Kerry Sonia (Colby College)
Moderator: Aaron Burke (UCLA)
The Bible and the Ancient World Seminar Series
UCLA Alan D. Leve Center for Jewish Studies
Cosponsored by the
UCLA Center for the Study of Religion
UCLA Department of Near Eastern Languages and Cultures
The cult of dead kin in ancient West Asia was a complex of practices in which the living offered care to the dead in the form of food and drink offerings, commemorative monuments, invocation of the names of the dead, and the protection and, when necessary, repatriation of human remains. This cultic care negotiated the ongoing relationships between the living and the dead and, in doing so, helped structure social, political, and topographical landscapes in terms of the past.
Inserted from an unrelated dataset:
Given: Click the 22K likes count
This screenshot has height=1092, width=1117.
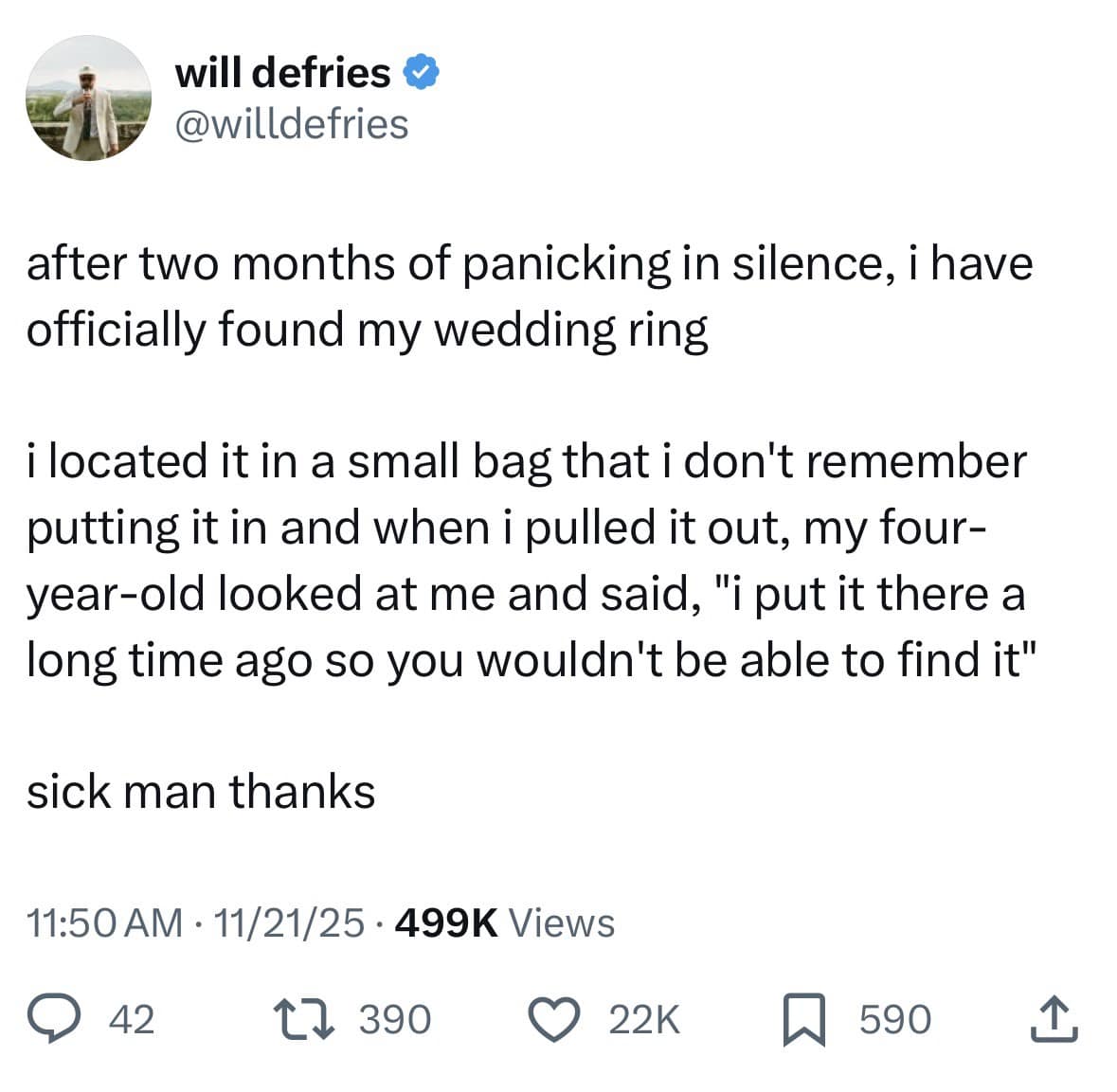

This talk examines the nature of the Israelite cult of dead kin, focusing on its role within the family and its relationship to the Jerusalem temple cult. Contrary to previous studies, I argue that centralized forms of cult, including the Jerusalem temple, do not attempt to suppress the cult of dead kin but, rather, continue to draw upon its imagery and individual practices in order to articulate ideologies regarding Israel and its patron deity. By reframing the normative religious discourse of biblical writers as dependent upon the cult of dead kin rather than opposed to it, this talk demonstrates that Israelite family religion is essential in understanding conceptions of national identity and divine sovereignty in the post-exilic period.
Kerry Sonia received her Ph.D. in Religions of the Ancient Mediterranean from the Department of Religious Studies at Brown University, and she teaches biblical literature and its reception at Colby College in Waterville, Maine. Her research focuses on family and household religion in the received traditions of the Hebrew Bible, material culture of the Iron Age and Second Temple period, and Northwest Semitic inscriptions. Her current book project examines the social and ritual dimensions of childbirth and miscarriage in the Hebrew Bible and is supported by the National Endowment for the Humanities.